Early on we used the model interactively on crompt.ai to scaffold tests for REST handlers and small service objects. The generator copied common patterns (setup, happy-path assertions) and repeated them across endpoints, which boosted velocity but introduced blind spots: missing edge cases, weak assertions, and mocked behavior that didn’t reflect real system interactions.

How the failure surfaced during development

We noticed it when a change to an upstream deserialization library produced silently tolerated nulls; the new behavior was allowed through by several AI-generated tests that used broad truthy assertions instead of checking domain invariants. The CI pipeline still passed because the tests asserted generic success codes rather than asserting the actual state transitions or error handling we expected.

Debugging showed a pattern: the model favored short, common examples. It generated assertions like assertTrue(response.ok) or equality against hard-coded fixtures instead of exercising boundary conditions. When we switched to multi-turn iterations in the chat interface to refine tests, the model would dutifully add another example but still missed the same corner cases unless we explicitly described them.

Why this was subtle and easy to miss

There are several small behaviors that combined to hide the problem. First, AI tends to produce the most common, strongly represented patterns in its training data: setup, happy path, teardown. That led to many superficially different tests that were semantically shallow. Second, coverage tools and CI badges provide false confidence; if a generated test executes a line, coverage marks it covered even if the assertion is meaningless.

Third, developers mentally discounted generated tests. We assumed the model had captured the obvious checks and focused review time elsewhere. That cognitive shift reduced the scrutiny on assertions and allowed subtle omissions to persist. The result was a suite that looked comprehensive but failed to assert the domain invariants that would catch real regressions.

How small model behaviors compounded into larger problems

Individually, the model’s tendencies look like minor annoyances: repeated naming, boilerplate assertions, and a bias toward the most common examples. Together they create systemic risk. When dozens of generated tests follow the same weak template, you get a brittle safety net — many green tests, but low real-world protection. In our case, that led to a production regression that required manual test authoring and a postmortem.

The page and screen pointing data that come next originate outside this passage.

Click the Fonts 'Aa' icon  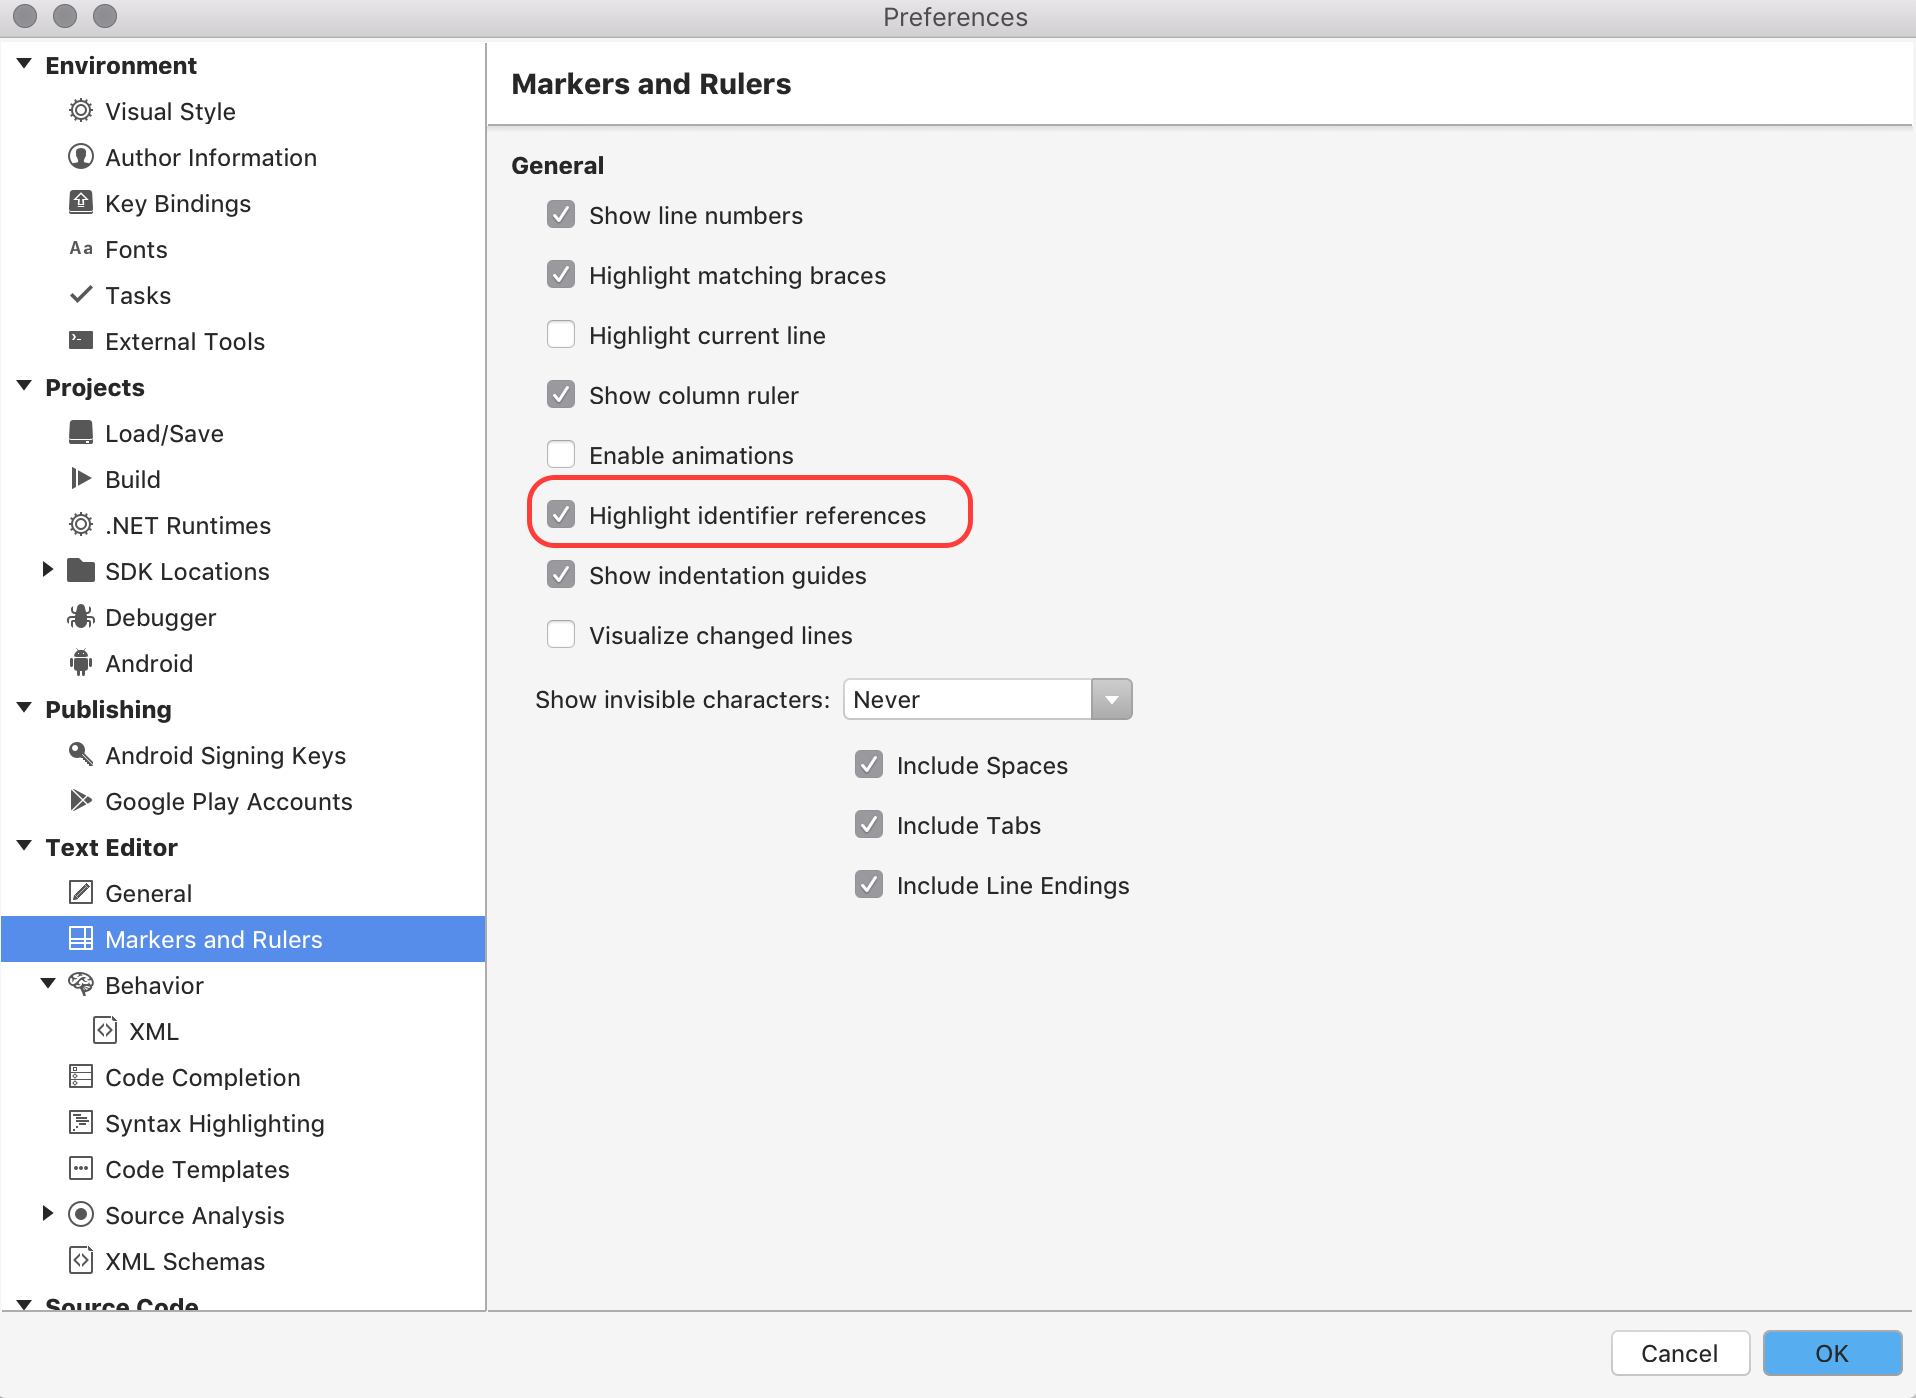pos(80,248)
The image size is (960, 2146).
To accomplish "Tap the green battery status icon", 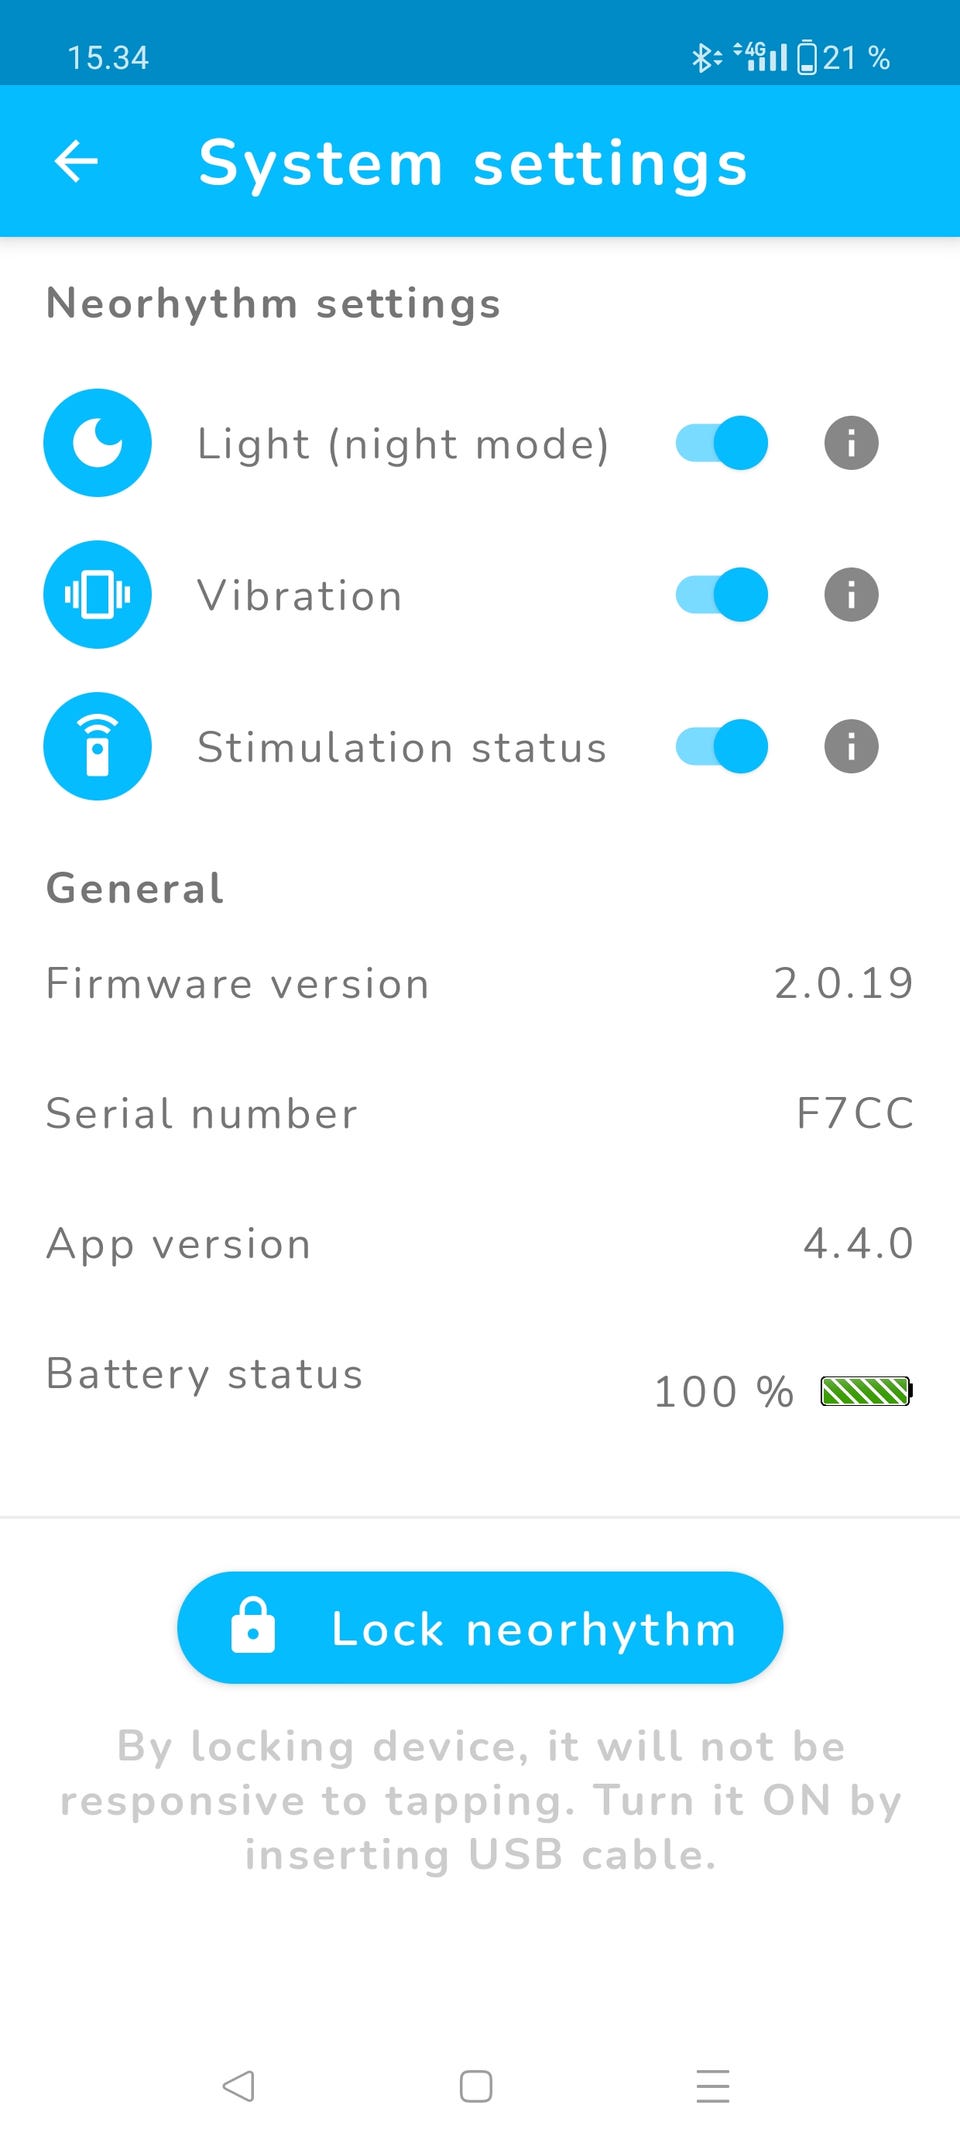I will point(866,1391).
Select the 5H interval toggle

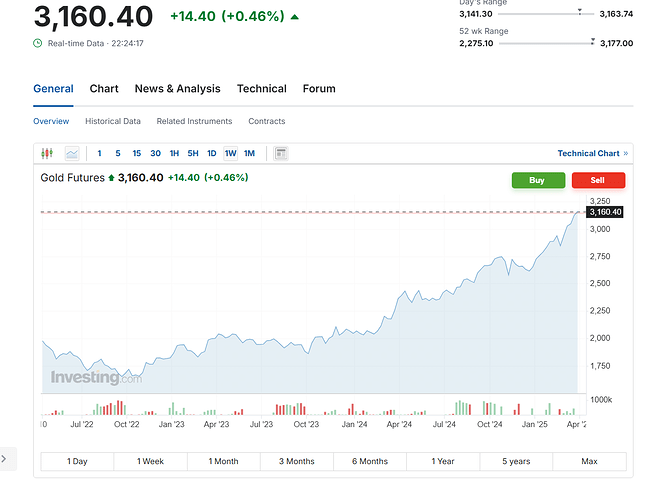(193, 153)
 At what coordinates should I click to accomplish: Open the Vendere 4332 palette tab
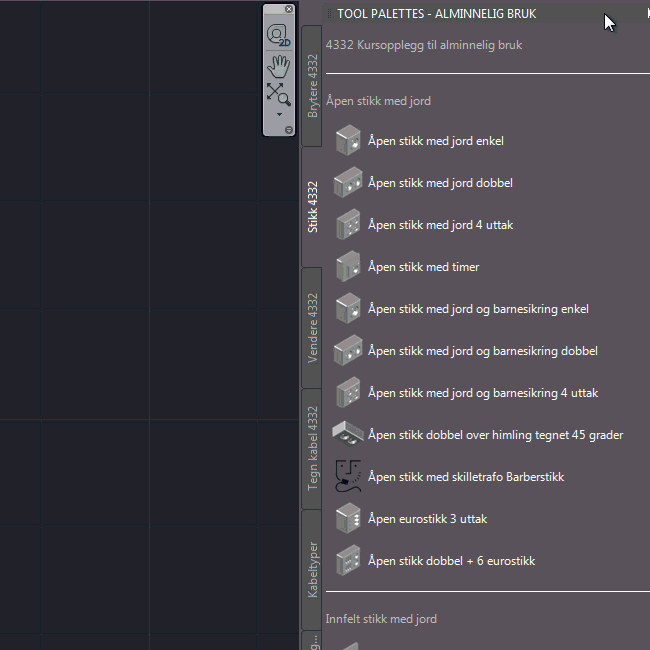312,327
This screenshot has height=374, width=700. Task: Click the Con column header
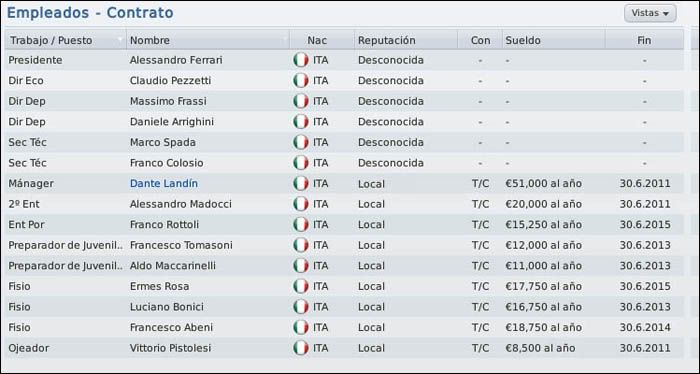point(480,40)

Our practical mitigations were procedural rather than magical. We introduced a short checklist for reviewing generated tests (identify invariants, add negative and boundary cases, avoid fragile mocks) and used an external fact-checking pass with a deep research flow to verify nontrivial assumptions. Ultimately the model helped bootstrap tests, but we treat its output as a draft requiring explicit human verification of invariants and failure modes.